Making Requests From A Spouse In A Non-irritating Manner
A woman complained bitterly to me sometime ago. In her opinion, her husband has, after a few years of marriage, turned into a hard-hearted man. Her reason was that, anytime she made a request, he either turned it down outright or granted it roughly or unhappily. Such common requests as feeding allowance or notification to visit were unattended to or harshly turned down.
As I inquired further, I discovered two things: The man was not really wicked as she thought, but had grown to be highly impatient, due to the pressures of life. Most times, he was tensed up and was not in the mood to listen to requests made by his wife. Secondly, the woman had no idea of how to politely request for anything. She would barge into him and demand whatever she needed. Her tone and words were highly insensitive and her requests badly timed.
Wives that brashly make demands from their husbands are more likely to receive unfavourable responses. When making financial requests from a man who is still in the lower or middle class of the financial ladder, a wife should do so with a tone and body language that will make the man feel that his wife appreciates his efforts to provide for her and the family. A request such as “there is no more rice in the house o. You better give me the money now o before you go out o,” will most likely stir up anger and resentment than a request made with such words as “honey, you are trying. Can you make some money available to buy some rice in the house?”
It is also very important for a woman to know when to make requests. When a man is tired and has just returned from work, what he needs immediately is the woman’s love, care, attention and respect. Every woman should realise that God designed her to be a helper and not a tension multiplier. Knowing when to make requests, as a wife and making them lovingly and in a respectful manner are signs of maturity.
Now, let’s go to the men. Many men, especially African men, find it difficult to ask their wives politely for anything. Some reason that as the heads of their homes, they are entitled to everything that belongs to their wives. They, therefore, live with and make requests from their wives like a boss and not like a KIND leader.

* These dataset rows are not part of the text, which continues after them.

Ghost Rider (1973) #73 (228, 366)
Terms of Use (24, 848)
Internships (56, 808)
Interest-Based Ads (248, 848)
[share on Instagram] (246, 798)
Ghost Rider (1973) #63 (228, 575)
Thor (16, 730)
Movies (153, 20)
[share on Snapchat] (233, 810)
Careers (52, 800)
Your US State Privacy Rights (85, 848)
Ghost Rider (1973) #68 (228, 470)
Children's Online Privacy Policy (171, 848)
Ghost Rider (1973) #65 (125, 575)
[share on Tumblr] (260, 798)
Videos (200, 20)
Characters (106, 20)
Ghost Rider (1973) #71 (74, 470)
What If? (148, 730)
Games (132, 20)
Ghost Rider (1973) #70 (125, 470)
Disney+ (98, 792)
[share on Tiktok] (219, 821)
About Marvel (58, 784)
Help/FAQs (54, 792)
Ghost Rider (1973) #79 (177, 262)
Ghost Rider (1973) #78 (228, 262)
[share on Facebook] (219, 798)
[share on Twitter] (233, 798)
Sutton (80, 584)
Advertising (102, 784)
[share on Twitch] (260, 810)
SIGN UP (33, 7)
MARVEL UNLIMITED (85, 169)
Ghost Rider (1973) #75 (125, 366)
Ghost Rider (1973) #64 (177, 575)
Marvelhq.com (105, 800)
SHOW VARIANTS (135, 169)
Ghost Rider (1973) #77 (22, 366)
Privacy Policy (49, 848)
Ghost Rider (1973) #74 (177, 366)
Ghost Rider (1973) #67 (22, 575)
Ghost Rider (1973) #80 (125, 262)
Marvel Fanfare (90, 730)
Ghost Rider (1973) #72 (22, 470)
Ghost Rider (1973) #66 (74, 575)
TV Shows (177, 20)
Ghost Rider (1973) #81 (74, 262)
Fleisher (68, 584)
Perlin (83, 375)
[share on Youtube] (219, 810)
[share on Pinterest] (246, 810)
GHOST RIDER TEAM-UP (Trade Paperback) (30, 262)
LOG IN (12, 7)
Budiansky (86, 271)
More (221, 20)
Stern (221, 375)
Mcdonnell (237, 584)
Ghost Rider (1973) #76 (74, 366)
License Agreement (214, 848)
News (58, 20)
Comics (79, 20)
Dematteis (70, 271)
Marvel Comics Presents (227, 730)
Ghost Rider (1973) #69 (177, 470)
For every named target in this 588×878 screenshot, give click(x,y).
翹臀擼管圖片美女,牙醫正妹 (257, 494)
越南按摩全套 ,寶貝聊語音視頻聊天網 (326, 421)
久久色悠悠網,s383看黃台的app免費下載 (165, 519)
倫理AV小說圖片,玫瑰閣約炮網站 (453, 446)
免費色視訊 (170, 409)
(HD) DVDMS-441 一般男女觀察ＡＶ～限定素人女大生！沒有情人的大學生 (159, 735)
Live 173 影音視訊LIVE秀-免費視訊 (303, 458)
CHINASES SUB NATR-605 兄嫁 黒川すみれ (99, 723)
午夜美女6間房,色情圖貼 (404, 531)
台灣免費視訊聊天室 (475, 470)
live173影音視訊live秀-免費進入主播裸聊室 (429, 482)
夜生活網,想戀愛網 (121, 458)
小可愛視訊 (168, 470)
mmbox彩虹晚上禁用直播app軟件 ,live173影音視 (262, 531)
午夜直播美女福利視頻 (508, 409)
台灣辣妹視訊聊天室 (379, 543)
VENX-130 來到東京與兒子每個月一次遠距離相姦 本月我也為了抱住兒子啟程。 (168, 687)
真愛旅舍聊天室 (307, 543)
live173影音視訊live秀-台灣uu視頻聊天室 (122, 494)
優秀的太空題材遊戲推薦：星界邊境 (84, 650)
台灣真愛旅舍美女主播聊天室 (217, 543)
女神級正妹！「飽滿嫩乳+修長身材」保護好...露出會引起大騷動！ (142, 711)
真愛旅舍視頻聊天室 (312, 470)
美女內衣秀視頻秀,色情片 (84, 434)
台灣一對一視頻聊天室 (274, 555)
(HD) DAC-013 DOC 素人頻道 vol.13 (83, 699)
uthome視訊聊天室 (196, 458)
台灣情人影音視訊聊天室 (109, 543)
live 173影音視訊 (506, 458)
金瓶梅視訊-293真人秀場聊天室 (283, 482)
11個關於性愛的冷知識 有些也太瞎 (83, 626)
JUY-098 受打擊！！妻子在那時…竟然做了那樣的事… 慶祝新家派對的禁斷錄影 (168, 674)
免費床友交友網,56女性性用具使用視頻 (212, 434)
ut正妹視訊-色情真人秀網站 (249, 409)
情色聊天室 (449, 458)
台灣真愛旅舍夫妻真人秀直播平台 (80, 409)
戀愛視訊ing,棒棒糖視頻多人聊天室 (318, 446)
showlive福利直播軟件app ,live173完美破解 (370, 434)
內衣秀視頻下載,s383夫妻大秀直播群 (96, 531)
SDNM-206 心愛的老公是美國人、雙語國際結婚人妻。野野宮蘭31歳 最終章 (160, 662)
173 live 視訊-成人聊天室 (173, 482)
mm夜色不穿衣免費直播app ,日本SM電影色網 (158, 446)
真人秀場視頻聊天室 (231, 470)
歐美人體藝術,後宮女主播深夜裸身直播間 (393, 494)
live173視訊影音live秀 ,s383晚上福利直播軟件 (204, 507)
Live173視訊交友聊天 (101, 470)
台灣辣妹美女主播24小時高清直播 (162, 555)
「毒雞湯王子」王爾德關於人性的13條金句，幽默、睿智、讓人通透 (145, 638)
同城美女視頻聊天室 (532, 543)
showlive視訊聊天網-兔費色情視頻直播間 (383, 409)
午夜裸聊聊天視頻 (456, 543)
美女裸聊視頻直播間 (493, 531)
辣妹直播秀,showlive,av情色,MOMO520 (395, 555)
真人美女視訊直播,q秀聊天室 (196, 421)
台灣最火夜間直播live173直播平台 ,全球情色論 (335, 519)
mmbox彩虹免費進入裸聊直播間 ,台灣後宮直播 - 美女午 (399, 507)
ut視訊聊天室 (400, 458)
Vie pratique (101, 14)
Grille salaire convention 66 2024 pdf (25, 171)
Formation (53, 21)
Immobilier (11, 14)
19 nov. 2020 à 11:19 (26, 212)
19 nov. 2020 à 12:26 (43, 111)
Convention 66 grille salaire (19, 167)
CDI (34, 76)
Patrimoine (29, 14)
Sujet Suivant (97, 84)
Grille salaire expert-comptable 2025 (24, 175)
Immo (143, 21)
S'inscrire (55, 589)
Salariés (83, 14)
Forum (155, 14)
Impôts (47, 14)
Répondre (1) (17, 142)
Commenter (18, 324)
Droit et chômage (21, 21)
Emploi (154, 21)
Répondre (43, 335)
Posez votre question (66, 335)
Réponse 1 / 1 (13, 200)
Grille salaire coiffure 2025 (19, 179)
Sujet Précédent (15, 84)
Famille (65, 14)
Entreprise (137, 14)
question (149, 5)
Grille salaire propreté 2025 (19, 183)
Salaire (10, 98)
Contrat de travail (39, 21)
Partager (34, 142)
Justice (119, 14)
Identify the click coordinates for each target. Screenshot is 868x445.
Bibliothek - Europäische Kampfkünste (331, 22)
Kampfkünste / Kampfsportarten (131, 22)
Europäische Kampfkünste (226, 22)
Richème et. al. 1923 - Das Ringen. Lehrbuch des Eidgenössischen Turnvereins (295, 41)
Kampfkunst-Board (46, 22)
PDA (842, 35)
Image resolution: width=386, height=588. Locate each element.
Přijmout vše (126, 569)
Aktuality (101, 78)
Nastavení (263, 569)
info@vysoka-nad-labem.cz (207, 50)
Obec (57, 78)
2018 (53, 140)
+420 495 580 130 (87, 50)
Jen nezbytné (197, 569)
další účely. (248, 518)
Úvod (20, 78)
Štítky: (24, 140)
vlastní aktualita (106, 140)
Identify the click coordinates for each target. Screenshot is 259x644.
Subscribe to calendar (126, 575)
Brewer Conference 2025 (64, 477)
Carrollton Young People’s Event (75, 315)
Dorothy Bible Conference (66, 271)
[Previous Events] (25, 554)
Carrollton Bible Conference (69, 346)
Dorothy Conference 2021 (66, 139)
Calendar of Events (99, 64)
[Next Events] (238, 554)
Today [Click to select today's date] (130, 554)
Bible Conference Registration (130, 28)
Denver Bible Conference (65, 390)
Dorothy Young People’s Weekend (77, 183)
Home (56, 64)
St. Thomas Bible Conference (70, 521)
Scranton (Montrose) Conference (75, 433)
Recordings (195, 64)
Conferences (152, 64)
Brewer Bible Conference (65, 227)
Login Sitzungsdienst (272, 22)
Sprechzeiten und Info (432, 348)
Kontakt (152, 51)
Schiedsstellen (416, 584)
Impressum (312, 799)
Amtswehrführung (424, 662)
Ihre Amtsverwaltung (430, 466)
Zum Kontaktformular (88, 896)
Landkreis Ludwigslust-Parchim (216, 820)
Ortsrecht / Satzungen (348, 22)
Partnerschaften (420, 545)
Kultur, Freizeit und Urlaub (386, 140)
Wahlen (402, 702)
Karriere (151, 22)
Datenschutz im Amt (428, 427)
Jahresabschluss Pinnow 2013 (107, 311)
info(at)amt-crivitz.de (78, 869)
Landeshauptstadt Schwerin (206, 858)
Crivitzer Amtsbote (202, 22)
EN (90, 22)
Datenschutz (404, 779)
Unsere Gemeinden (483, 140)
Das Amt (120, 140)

They make their requests in an authoritative manner that compels their spouses to obey, not out of love but because ‘oga’ has commanded. Instead of politely asking for a glass of water for example, some men may yell in the wife’s direction, “give me water quickly. I am very thirsty.”
I always tell Christian men that the moment one surrenders his life to Christ, he has been translated from his culture and ethnicity into the Kingdom of God, where God’s principles reign supreme. The culture of the man being high in the clouds with his wife way below his feet cannot build a symbiotically healthy marital relationship.
The traditional man may find it difficult to lovingly request a favour from his wife, but a civilized and kind man realises that his wife is his partner in progress and deliberately trains himself into treating her as such. Men should avoid bossing their wives, while making demands. Instead of storming the kitchen to demand for your meal, you can lovingly request for it.
A strong man is one who has respect for his wife’s feelings, while a weak man does not. Spouses should learn to make requests from one another in love and not as if there is a war, even if there was a previous disagreement. Love you.